__RECORDS__.
## Start

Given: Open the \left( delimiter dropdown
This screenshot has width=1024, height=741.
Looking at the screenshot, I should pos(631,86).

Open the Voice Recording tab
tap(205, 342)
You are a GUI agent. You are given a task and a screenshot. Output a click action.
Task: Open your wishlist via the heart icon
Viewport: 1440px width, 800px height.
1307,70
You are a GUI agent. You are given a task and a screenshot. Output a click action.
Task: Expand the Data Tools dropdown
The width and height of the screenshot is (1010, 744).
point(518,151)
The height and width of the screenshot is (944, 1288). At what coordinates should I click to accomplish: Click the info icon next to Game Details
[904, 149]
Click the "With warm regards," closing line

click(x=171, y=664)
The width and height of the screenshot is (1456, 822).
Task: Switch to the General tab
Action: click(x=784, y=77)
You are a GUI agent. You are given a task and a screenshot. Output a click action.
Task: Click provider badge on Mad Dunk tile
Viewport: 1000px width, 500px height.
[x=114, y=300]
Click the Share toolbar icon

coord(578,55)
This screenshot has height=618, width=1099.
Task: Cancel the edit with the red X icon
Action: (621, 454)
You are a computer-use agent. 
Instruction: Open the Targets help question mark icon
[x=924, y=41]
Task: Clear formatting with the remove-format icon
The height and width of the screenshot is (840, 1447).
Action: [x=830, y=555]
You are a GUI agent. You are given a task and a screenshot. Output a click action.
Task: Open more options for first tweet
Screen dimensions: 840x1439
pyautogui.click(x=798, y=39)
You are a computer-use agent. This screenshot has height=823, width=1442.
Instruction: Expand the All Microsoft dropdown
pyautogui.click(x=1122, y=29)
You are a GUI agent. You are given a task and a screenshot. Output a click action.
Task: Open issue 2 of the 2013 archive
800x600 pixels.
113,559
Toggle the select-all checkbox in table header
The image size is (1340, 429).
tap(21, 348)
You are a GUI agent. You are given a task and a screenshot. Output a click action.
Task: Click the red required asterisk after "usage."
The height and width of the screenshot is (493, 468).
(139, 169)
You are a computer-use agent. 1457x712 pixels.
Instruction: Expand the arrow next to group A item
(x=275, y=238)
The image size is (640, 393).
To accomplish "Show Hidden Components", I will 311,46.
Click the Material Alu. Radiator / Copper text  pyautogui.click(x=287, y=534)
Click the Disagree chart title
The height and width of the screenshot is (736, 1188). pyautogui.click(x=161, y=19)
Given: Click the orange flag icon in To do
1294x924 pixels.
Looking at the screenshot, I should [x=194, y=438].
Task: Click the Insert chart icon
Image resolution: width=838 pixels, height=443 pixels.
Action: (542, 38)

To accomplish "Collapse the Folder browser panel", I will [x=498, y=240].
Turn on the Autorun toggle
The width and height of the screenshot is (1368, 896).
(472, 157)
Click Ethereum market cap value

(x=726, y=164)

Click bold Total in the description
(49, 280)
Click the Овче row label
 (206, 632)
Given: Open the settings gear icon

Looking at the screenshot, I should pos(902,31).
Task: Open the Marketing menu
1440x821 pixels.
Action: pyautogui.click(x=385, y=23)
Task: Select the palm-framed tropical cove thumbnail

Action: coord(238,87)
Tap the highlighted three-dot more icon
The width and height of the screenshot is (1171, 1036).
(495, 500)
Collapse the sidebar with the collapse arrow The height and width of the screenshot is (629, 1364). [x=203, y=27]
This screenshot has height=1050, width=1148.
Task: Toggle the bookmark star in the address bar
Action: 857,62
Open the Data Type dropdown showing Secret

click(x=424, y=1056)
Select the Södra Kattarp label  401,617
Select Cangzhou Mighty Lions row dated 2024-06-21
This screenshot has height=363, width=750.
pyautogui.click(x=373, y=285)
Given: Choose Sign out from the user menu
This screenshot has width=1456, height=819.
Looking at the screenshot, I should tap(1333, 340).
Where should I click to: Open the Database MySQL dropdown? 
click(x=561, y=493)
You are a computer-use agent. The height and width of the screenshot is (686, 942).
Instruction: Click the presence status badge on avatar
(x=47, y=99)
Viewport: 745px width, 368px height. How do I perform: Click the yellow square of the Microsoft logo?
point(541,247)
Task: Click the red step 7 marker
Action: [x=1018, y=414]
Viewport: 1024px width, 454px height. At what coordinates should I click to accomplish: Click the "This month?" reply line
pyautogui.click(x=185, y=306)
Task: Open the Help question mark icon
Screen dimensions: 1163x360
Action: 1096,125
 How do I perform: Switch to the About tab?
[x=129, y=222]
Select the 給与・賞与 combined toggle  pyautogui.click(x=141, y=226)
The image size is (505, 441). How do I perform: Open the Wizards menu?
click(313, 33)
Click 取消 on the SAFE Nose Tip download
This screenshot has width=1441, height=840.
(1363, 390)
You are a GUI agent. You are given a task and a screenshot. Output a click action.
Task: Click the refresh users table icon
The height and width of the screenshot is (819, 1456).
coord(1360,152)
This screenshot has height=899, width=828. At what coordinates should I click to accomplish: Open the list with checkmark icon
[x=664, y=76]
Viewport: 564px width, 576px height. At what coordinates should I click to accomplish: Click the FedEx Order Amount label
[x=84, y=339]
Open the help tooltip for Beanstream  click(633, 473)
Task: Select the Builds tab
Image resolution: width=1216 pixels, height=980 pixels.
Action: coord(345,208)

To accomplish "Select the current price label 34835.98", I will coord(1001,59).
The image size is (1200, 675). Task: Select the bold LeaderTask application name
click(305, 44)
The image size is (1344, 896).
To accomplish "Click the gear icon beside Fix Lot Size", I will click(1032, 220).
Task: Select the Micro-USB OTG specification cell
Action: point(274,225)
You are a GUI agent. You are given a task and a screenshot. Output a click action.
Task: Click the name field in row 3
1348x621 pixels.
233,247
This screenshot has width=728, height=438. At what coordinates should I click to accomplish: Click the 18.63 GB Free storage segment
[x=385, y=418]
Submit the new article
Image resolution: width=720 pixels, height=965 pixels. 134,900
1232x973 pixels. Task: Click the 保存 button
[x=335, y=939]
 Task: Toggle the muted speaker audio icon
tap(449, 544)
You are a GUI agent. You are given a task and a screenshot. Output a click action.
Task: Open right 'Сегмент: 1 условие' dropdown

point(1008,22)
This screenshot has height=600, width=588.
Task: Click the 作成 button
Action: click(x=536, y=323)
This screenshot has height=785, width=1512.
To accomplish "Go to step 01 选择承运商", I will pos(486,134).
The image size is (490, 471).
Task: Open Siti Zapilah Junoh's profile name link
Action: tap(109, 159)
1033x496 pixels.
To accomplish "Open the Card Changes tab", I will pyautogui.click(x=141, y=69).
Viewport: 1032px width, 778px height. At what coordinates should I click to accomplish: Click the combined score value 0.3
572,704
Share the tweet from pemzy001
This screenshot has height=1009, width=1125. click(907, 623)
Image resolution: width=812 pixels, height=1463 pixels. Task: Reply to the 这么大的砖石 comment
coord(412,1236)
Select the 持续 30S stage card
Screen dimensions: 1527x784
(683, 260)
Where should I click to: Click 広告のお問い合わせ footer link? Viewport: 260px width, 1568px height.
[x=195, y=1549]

## End

Pull out every line of the data above that contains the word "computer".

__REPLY__.
You are a computer-use agent. 
You are a computer-use agent. This screenshot has height=823, width=1442.
You are a computer-use agent. 1457x712 pixels.
You are a computer-use agent. The height and width of the screenshot is (686, 942).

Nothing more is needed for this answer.